Extracted information Start Marker

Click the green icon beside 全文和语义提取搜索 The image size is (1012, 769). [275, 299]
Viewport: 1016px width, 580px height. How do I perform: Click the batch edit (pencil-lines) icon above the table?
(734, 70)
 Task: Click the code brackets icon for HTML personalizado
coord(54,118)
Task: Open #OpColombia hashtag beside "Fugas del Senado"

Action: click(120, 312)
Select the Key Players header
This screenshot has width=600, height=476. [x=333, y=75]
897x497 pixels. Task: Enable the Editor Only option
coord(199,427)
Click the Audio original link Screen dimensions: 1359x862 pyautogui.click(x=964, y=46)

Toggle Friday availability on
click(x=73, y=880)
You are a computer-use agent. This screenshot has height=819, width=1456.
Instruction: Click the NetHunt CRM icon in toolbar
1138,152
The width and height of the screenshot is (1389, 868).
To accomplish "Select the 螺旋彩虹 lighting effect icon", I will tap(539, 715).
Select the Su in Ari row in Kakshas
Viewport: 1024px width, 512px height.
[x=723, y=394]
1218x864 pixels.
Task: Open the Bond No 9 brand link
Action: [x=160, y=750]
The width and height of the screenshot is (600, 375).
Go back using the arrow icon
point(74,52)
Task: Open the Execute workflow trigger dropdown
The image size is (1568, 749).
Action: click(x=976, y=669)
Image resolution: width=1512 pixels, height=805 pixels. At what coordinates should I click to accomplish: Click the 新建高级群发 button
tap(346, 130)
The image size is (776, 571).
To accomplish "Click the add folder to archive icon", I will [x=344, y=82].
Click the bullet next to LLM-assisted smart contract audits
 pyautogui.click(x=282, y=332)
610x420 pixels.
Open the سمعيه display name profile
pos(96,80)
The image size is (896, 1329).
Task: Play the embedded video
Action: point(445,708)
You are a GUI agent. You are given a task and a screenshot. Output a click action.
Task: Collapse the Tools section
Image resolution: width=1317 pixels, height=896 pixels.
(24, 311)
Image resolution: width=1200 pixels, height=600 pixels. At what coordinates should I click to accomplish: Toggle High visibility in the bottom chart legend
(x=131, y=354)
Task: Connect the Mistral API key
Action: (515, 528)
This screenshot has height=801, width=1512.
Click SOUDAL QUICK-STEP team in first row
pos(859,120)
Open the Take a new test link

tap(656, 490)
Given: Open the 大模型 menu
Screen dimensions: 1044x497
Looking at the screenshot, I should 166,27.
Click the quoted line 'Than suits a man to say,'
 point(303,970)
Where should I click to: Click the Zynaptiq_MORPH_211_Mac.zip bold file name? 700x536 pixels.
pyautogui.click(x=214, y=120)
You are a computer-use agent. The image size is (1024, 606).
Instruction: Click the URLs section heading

Extracted information End Marker

Work request: Make an exact copy of the listing shown above.

Task result:
Click the green icon beside 全文和语义提取搜索 The image size is (1012, 769). [275, 299]
Viewport: 1016px width, 580px height. How do I perform: Click the batch edit (pencil-lines) icon above the table?
(734, 70)
 Task: Click the code brackets icon for HTML personalizado
coord(54,118)
Task: Open #OpColombia hashtag beside "Fugas del Senado"

Action: click(120, 312)
Select the Key Players header
This screenshot has width=600, height=476. [x=333, y=75]
897x497 pixels. Task: Enable the Editor Only option
coord(199,427)
Click the Audio original link Screen dimensions: 1359x862 pyautogui.click(x=964, y=46)

Toggle Friday availability on
click(x=73, y=880)
You are a computer-use agent. This screenshot has height=819, width=1456.
Instruction: Click the NetHunt CRM icon in toolbar
1138,152
The width and height of the screenshot is (1389, 868).
To accomplish "Select the 螺旋彩虹 lighting effect icon", I will tap(539, 715).
Select the Su in Ari row in Kakshas
Viewport: 1024px width, 512px height.
[x=723, y=394]
1218x864 pixels.
Task: Open the Bond No 9 brand link
Action: [x=160, y=750]
The width and height of the screenshot is (600, 375).
Go back using the arrow icon
point(74,52)
Task: Open the Execute workflow trigger dropdown
The image size is (1568, 749).
Action: click(x=976, y=669)
Image resolution: width=1512 pixels, height=805 pixels. At what coordinates should I click to accomplish: Click the 新建高级群发 button
tap(346, 130)
The image size is (776, 571).
To accomplish "Click the add folder to archive icon", I will [x=344, y=82].
Click the bullet next to LLM-assisted smart contract audits
 pyautogui.click(x=282, y=332)
610x420 pixels.
Open the سمعيه display name profile
pos(96,80)
The image size is (896, 1329).
Task: Play the embedded video
Action: point(445,708)
You are a GUI agent. You are given a task and a screenshot. Output a click action.
Task: Collapse the Tools section
Image resolution: width=1317 pixels, height=896 pixels.
(24, 311)
Image resolution: width=1200 pixels, height=600 pixels. At what coordinates should I click to accomplish: Toggle High visibility in the bottom chart legend
(x=131, y=354)
Task: Connect the Mistral API key
Action: (515, 528)
This screenshot has height=801, width=1512.
Click SOUDAL QUICK-STEP team in first row
pos(859,120)
Open the Take a new test link

tap(656, 490)
Given: Open the 大模型 menu
Screen dimensions: 1044x497
Looking at the screenshot, I should 166,27.
Click the quoted line 'Than suits a man to say,'
 point(303,970)
Where should I click to: Click the Zynaptiq_MORPH_211_Mac.zip bold file name? 700x536 pixels.
pyautogui.click(x=214, y=120)
You are a computer-use agent. The image size is (1024, 606).
Instruction: Click the URLs section heading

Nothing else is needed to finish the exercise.